Did any one see the horse catchers? To me it looked like they were outside the course where the ambulances etc go so how were they meant to catch horses?! Sorry if I'm being dense!

Main thing is they were all safe.


----------



## alliersv1 (7 April 2013)

Clodagh said:



			particulary if everyone else had gone first so the jumps were only 2' high.
		
Click to expand...

I am fairly sure that I saw one horse on the second circuit gallop straight through a fence like it was a flattened hurdle. There were a few others that took no jumping at all.
Not necessarily saying it's a good or bad thing, but some of the fences were so lacking in substance that they were literally demolished.


----------



## MillyMoomie (7 April 2013)

Horse catchers were either side of every fence plus mounted horse catchers which very very well throughout the three days dotted around.
I'm not really sure what everyone is going on about saying the fences look small. Nothing major has happened at all to the fences in regard to the size and outward appearance. It's the inner solid core of SOME not ALL that has changed. This was in addition to other changes such as the start, horse catchers. Numbers of vets were doubled. Plus horse run offs were vastly different.


----------



## Zero00000 (8 April 2013)

Lots of horses were pulled up towards the end of the race, do you think they have been told new 'rules' and when to pull up?

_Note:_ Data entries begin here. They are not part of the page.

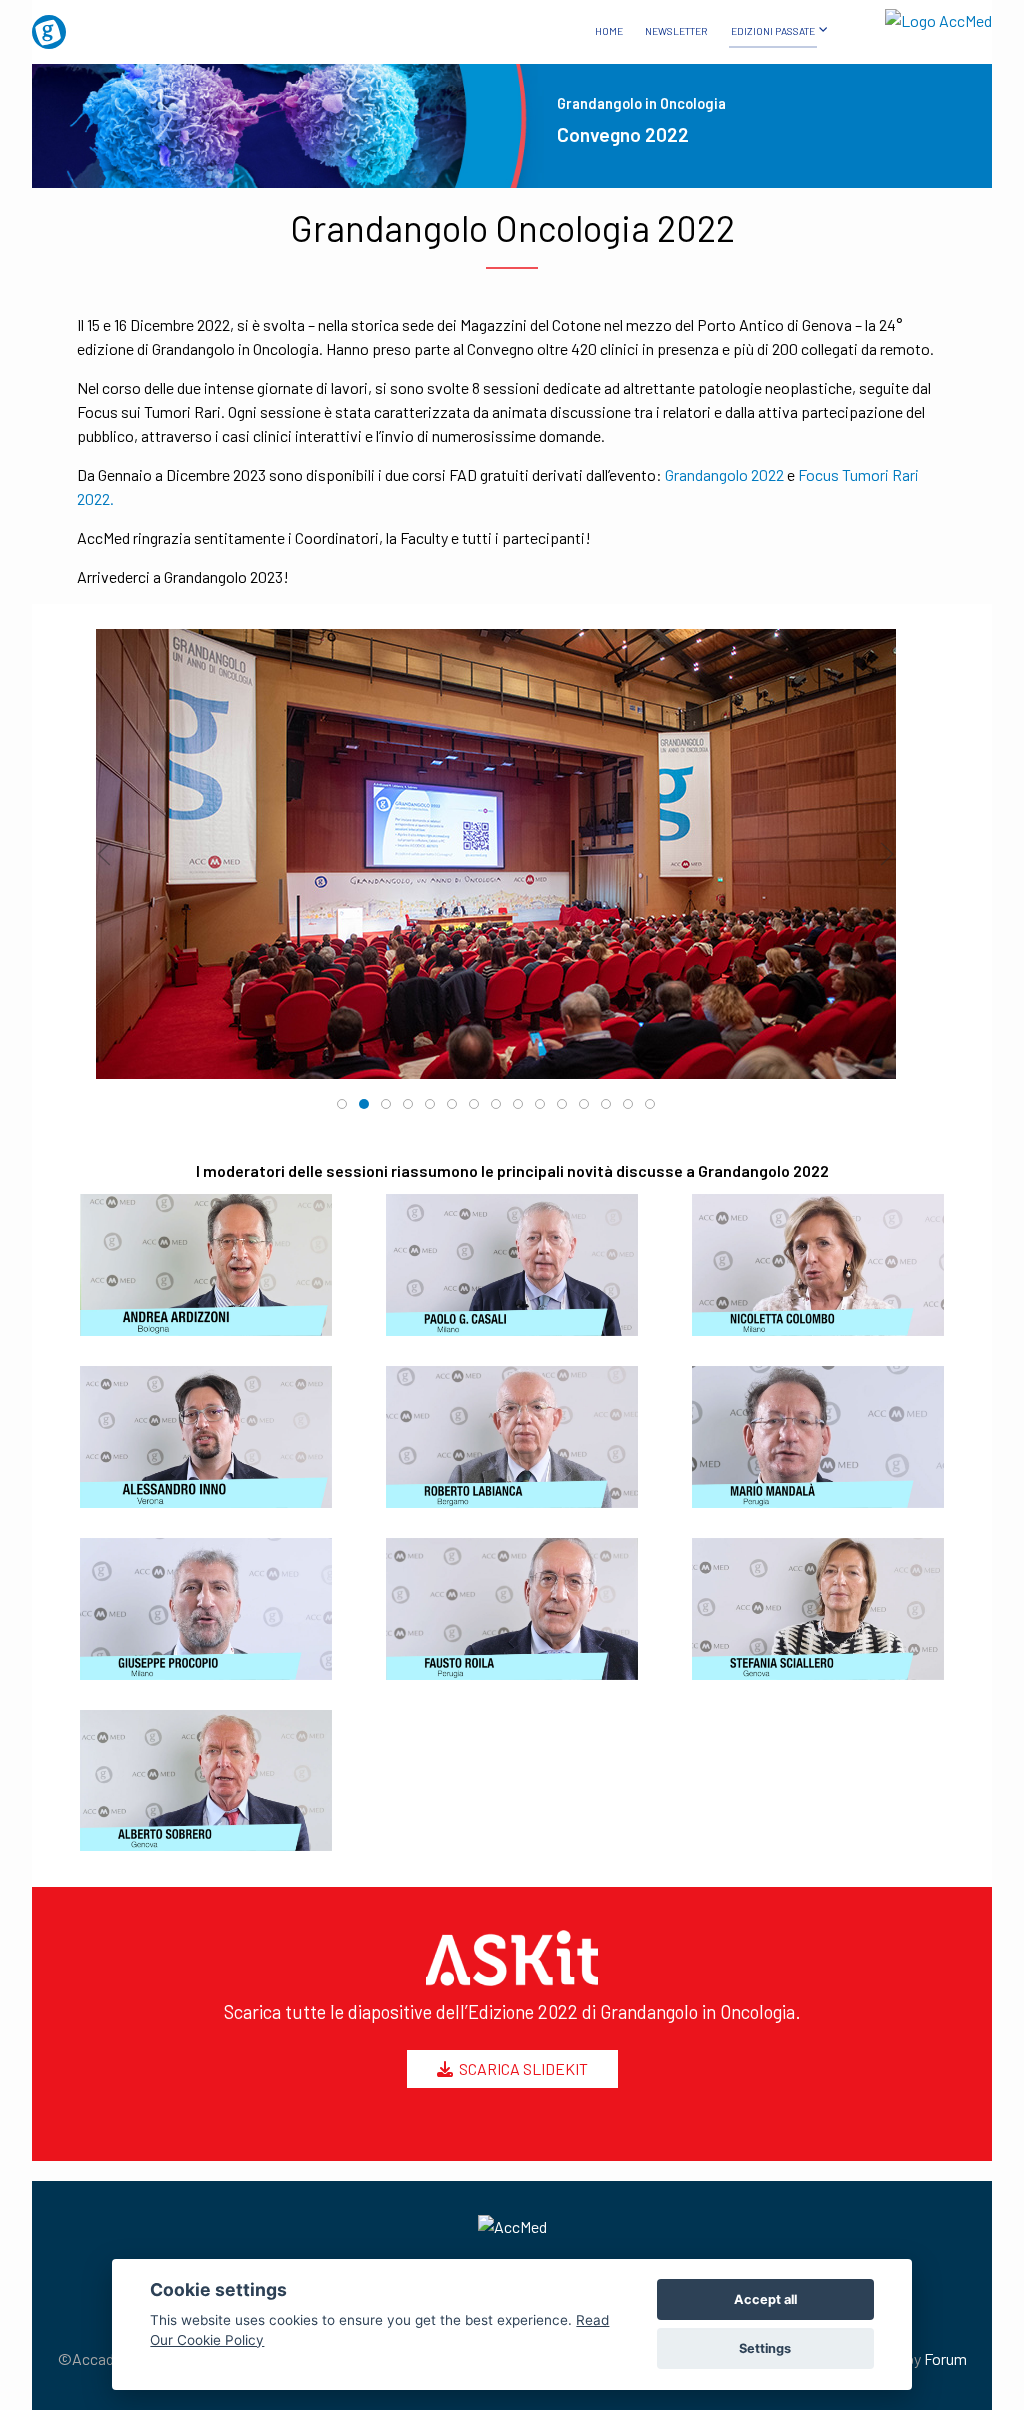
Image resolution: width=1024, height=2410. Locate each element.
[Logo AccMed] (920, 16)
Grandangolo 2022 (724, 474)
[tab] (342, 1104)
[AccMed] (512, 2226)
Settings (765, 2348)
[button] (104, 854)
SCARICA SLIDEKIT (520, 2068)
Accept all (765, 2299)
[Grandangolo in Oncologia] (104, 24)
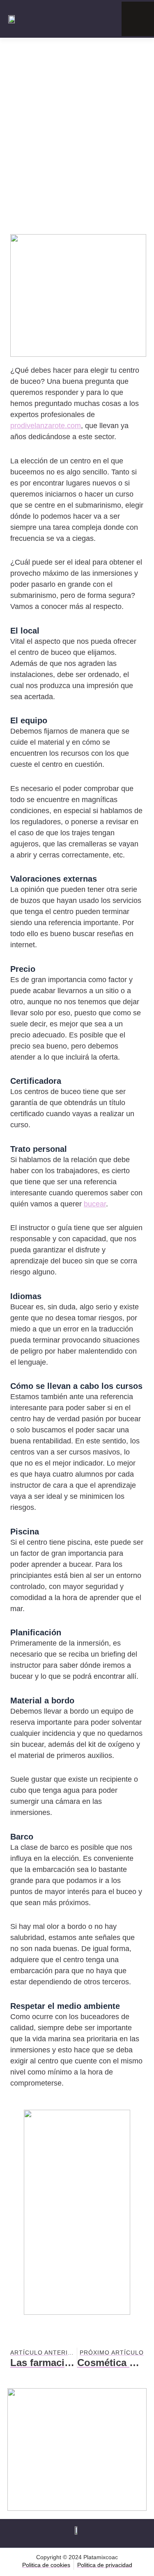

Im sure having more of those horses (that where pulled up) continued to race then there would have been a lot more 'carnage'

I hate the grand national with a passion, I see it as a death run, and for what? Financial gain!

Horse love to race, if thats all they know, I have an ex racer and know that all too well, but the GN is one race I hate, well after this years, I may actually watch it live next year!

Horses fall, riders fall, it happens in sj/eventing well... anything really, Ive had a fall on my girl on a flat straight we both rolled a number of times, but its not nice to watch that as a public sport!


----------



## Alec Swan (8 April 2013)

Two further observations about the race,  apart from the fact that it's been rather lessened,  in my view;  

Firstly,  it was good to see exhausted animals pulled up,  when they patently hadn't a chance of a place,  

......and secondly,  more by way of a pondering,  and I may well be wrong now,  but _"generally,  it seems to me"_,  the bulk of the fatalities,  with the bypassed fences occurred when the race was still on its first lap.  Now that may be because the first lap weeded out those which were less than ideal,  or it maybe that horses need to tire a little,  before they settle and concentrate on the job in hand.

Just musings really.  Anyone with experience,  any thoughts?

Alec.


----------



## Jools2345 (8 April 2013)

Zero00000 said:



			Lots of horses were pulled up towards the end of the race, do you think they have been told new 'rules' and when to pull up?

Im sure having more of those horses (that where pulled up) continued to race then there would have been a lot more 'carnage'

I hate the grand national with a passion, I see it as a death run, and for what? Financial gain!

Horse love to race, if thats all they know, I have an ex racer and know that all too well, but the GN is one race I hate, well after this years, I may actually watch it live next year!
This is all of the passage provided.